Redis Configuration:

maxmemory-policy: allkeys-lru
notify-keyspace-events: Ex

NATS JetStream

Staging:

  • Replicas: 1 (single instance)
  • Memory Storage: 1 GB
  • File Storage: 5 GB (Persistent Volume)
  • Resources:
    • Request: 250m CPU, 1 GB RAM
    • Limit: 1000m CPU, 4 GB RAM

Production:

  • Replicas: 3 (clustered)
  • Memory Storage: 2 GB
  • File Storage: 20 GB per replica (60 GB total)
  • Resources:
    • Request: 500m CPU, 2 GB RAM
    • Limit: 2000m CPU, 8 GB RAM

NATS Features:

  • JetStream enabled for persistent messaging
  • Cluster mode for HA
  • Prometheus metrics exporter
  • Workload Identity for GCS backups

Security

IAM and Service Accounts

GKE Node Service Account:

  • roles/logging.logWriter
  • roles/monitoring.metricWriter
  • roles/monitoring.viewer
  • roles/artifactregistry.reader

Flow API Service Account:

  • roles/cloudsql.client
  • roles/secretmanager.secretAccessor
  • roles/storage.objectViewer

NATS Service Account:

  • roles/storage.admin (for JetStream backups)

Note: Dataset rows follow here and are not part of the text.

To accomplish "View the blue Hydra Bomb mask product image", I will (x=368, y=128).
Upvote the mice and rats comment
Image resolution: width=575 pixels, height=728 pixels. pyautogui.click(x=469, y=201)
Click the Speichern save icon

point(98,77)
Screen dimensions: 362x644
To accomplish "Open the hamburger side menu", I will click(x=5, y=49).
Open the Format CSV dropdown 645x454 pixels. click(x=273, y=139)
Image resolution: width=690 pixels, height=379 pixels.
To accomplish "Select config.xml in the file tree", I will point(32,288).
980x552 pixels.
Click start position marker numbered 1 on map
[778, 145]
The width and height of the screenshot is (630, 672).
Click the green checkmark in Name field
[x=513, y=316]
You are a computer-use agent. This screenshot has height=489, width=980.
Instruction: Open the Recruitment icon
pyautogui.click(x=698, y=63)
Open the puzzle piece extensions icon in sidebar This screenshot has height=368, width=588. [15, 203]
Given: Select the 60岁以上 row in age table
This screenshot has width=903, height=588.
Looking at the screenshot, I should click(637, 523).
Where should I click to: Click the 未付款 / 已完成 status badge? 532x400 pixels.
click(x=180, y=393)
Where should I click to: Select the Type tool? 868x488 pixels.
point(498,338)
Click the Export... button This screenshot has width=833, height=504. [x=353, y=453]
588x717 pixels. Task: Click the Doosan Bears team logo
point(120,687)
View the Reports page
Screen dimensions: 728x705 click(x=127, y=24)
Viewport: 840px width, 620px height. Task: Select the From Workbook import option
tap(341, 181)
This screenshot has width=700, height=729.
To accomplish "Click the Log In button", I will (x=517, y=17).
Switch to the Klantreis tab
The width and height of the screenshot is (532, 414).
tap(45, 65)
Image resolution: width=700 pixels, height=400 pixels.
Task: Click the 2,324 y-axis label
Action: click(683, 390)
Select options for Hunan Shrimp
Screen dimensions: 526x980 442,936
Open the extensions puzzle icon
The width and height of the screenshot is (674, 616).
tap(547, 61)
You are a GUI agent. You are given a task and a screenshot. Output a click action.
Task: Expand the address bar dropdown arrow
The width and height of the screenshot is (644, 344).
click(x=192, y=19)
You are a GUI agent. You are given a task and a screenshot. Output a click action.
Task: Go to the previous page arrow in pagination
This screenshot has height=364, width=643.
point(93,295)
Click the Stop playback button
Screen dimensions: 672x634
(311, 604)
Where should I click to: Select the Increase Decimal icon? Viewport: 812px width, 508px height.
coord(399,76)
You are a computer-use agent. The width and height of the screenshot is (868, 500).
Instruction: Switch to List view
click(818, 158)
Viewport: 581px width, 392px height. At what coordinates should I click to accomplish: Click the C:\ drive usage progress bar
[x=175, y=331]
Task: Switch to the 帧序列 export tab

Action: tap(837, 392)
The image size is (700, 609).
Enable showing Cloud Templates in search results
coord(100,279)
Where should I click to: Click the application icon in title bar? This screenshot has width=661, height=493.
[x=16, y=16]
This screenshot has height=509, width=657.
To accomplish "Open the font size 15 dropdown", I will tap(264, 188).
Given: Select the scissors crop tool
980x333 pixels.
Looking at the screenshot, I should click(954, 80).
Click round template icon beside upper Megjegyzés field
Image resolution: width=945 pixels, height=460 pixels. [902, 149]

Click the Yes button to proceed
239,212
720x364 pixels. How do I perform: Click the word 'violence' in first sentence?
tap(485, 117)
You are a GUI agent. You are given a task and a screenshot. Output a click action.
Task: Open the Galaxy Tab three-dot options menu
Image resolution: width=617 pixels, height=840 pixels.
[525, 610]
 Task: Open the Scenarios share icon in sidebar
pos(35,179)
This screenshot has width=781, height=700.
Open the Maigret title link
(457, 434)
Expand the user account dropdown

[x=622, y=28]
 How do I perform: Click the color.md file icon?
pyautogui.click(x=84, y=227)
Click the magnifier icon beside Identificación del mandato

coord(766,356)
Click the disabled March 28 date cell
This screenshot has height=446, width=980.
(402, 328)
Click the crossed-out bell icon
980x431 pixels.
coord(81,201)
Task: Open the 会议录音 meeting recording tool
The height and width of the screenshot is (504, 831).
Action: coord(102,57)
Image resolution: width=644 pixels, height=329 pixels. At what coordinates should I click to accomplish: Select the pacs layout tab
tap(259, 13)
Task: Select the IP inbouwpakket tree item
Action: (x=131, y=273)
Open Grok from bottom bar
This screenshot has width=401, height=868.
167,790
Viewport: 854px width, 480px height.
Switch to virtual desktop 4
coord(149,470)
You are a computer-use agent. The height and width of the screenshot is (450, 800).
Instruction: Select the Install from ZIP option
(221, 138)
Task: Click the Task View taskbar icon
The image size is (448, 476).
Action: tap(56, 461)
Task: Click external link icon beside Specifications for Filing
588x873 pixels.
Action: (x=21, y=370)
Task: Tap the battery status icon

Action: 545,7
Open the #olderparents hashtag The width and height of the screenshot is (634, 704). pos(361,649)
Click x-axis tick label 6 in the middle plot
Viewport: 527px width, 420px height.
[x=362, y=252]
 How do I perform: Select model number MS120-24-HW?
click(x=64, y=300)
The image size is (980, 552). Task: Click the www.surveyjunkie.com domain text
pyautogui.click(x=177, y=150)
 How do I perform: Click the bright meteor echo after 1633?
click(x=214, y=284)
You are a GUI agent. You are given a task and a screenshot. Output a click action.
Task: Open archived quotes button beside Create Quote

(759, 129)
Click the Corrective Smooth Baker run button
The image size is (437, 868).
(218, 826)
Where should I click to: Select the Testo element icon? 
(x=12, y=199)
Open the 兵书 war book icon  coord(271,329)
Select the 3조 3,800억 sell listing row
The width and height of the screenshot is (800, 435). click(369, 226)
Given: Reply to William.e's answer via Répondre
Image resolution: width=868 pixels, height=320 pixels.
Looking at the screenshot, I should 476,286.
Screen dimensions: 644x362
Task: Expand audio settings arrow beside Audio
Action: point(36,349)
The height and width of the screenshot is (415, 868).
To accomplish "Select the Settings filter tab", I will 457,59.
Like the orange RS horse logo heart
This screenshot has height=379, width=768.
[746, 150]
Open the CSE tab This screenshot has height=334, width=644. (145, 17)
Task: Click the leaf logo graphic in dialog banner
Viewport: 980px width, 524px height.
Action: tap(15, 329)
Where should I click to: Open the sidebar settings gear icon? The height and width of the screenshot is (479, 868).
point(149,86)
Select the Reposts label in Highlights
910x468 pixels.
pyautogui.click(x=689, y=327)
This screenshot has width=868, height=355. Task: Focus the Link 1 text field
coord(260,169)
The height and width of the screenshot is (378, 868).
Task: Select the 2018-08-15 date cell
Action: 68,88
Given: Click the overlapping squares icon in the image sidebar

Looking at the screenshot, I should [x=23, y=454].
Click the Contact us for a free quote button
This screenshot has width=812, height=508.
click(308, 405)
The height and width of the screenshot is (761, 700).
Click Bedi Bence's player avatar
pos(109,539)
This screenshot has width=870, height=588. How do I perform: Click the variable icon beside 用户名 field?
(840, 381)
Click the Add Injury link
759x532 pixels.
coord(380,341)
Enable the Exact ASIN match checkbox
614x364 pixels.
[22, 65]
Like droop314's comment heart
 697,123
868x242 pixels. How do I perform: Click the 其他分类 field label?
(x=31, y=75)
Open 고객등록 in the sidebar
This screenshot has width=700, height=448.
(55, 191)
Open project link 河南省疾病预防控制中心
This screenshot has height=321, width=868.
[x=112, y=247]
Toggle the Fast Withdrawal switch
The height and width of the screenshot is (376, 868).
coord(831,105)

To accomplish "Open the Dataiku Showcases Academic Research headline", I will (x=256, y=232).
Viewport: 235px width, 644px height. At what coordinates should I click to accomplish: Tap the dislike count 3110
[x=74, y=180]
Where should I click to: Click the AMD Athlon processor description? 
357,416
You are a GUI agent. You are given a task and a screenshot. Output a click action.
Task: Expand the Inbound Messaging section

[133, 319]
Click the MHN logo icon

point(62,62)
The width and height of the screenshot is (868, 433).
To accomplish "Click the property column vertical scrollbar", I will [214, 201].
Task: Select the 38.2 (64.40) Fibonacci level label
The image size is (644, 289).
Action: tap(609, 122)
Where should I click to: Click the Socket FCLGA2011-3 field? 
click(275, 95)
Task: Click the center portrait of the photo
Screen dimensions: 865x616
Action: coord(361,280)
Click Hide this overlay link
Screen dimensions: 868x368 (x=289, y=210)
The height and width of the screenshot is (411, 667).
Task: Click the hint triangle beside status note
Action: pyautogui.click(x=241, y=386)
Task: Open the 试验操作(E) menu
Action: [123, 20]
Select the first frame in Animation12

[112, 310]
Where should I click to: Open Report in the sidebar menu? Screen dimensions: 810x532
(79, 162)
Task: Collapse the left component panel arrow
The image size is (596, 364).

Cloud SQL Proxy Service Account:

  • roles/cloudsql.client

Network Security

  • Private Cluster: GKE nodes use private IPs
  • Private Endpoints: Cloud SQL and Redis not publicly accessible
  • TLS Everywhere: All traffic encrypted in transit
  • mTLS: Service mesh for pod-to-pod encryption (optional)

Secrets Management

  • Database passwords stored in Kubernetes Secrets
  • Redis AUTH strings stored in Kubernetes Secrets
  • Secrets synced from GCP Secret Manager (recommended for production)
  • No hardcoded credentials in code or configs

High Availability

Staging (Single-Zone)

  • GKE: Single zone, node autoscaling
  • Cloud SQL: ZONAL (single instance)
  • Redis: BASIC (single instance)
  • NATS: 1 replica
  • RTO: ~15 minutes (manual intervention)
  • RPO: ~5 minutes (last transaction log)

Production (Multi-Zone)

  • GKE: Regional (3 zones), node autoscaling
  • Cloud SQL: REGIONAL (automatic failover)
  • Redis: STANDARD_HA (automatic failover)
  • NATS: 3-node cluster (Raft consensus)
  • RTO: ~2 minutes (automatic failover)
  • RPO: ~1 minute (synchronous replication)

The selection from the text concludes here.